Prompt-Engineering-Guide/ar-pages/research/infini-attention.ar.mdx

26 lines
1.4 KiB
Plaintext

# Efficient Infinite Context Transformers
import {Bleed} from 'nextra-theme-docs'
<iframe width="100%"
height="415px"
src="https://www.youtube.com/embed/tOaTaQ8ZGRo?si=pFP-KiLe63Ppl9Pd" allow="accelerometer; autoplay; clipboard-write; encrypted-media; gyroscope; picture-in-picture"
allowFullScreen
/>
A new [paper](https://arxiv.org/abs/2404.07143) by Google integrates compressive memory into a vanilla dot-product attention layer.
The goal is to enable Transformer LLMs to effectively process infinitely long inputs with bounded memory footprint and computation.
They propose a new attention technique called Infini-attention which incorporates a compressive memory module into a vanilla attention mechanism.

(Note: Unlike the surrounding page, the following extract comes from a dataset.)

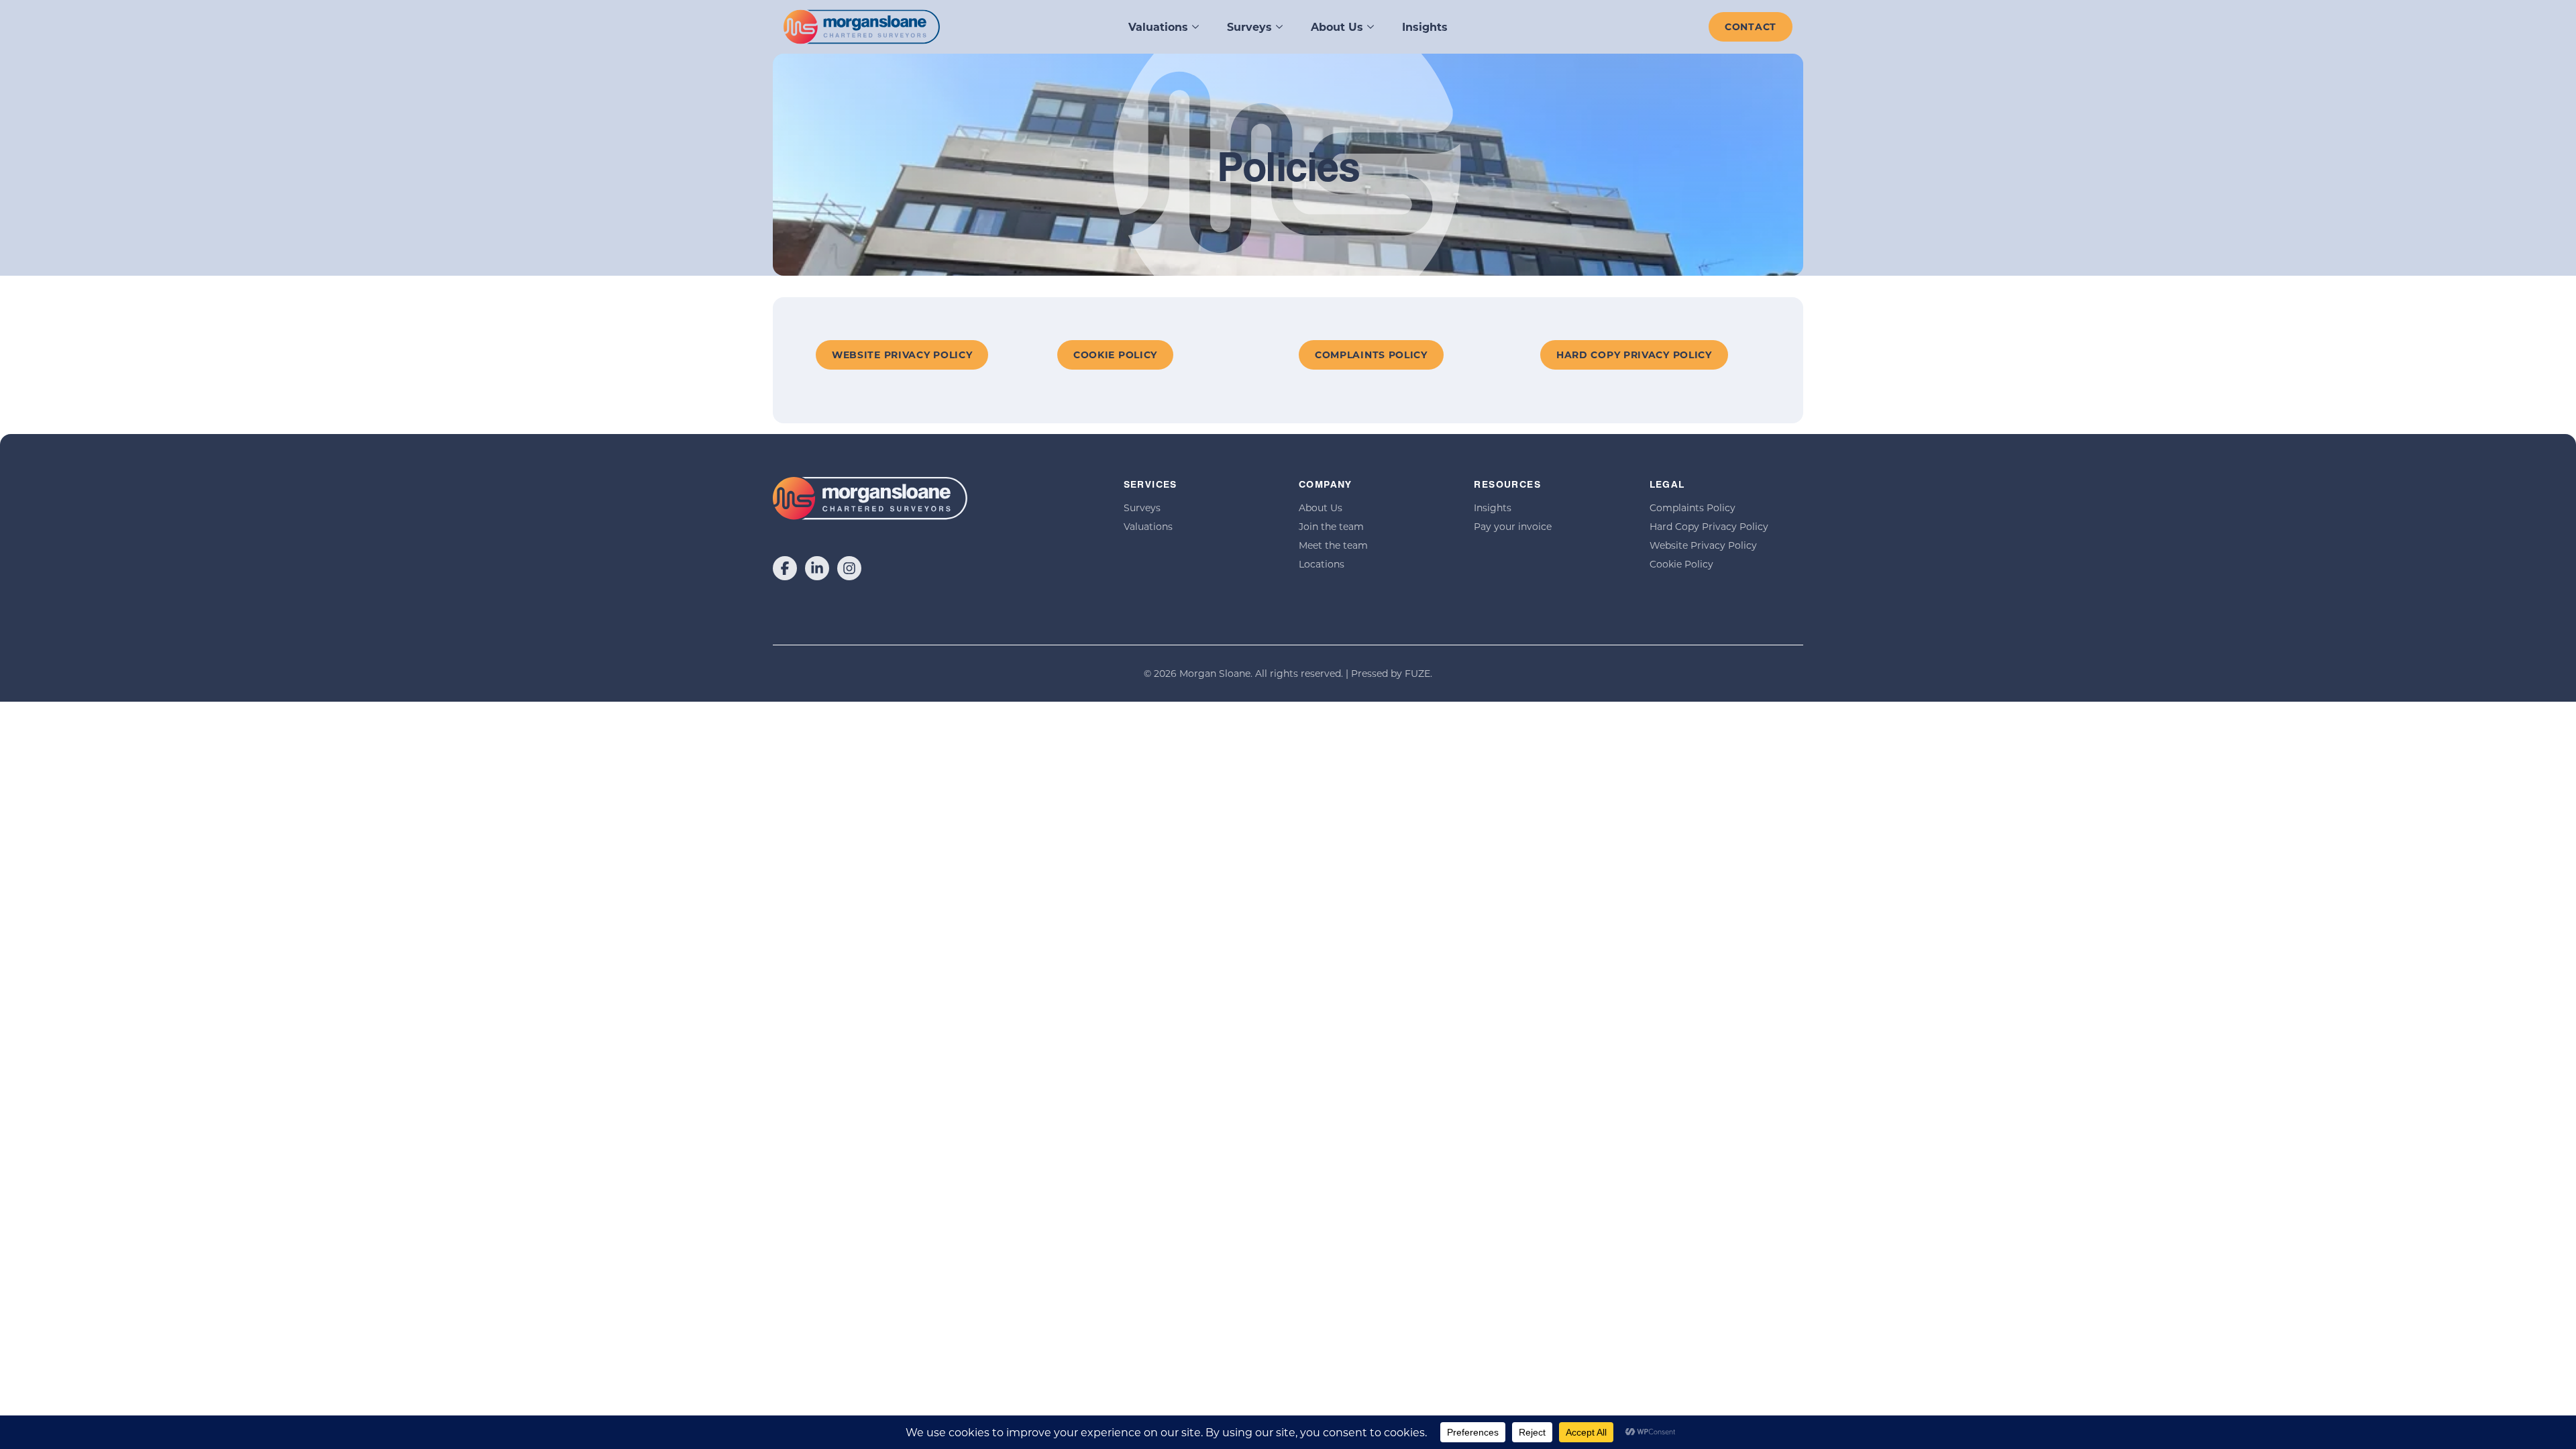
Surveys (1249, 26)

!["Infini-Attention"](../../img/research/infini-attention.png)
It builds in both masked local attention and long-term linear attention into a single Transformer block. This allows the Infini-Transformer model to efficiently handle both long and short-range contextual dependencies.
This approach outperforms baseline models on long-context language modeling with a 114x compression ratio of memory!
They also show that a 1B LLM can naturally scale to a 1M sequence length and a 8B model achieves a new SoTA result on a 500K length book summarization task.
Given how important long-context LLMs are becoming having an effective memory system could unlock powerful reasoning, planning, continual adaption, and capabilities not seen before in LLMs.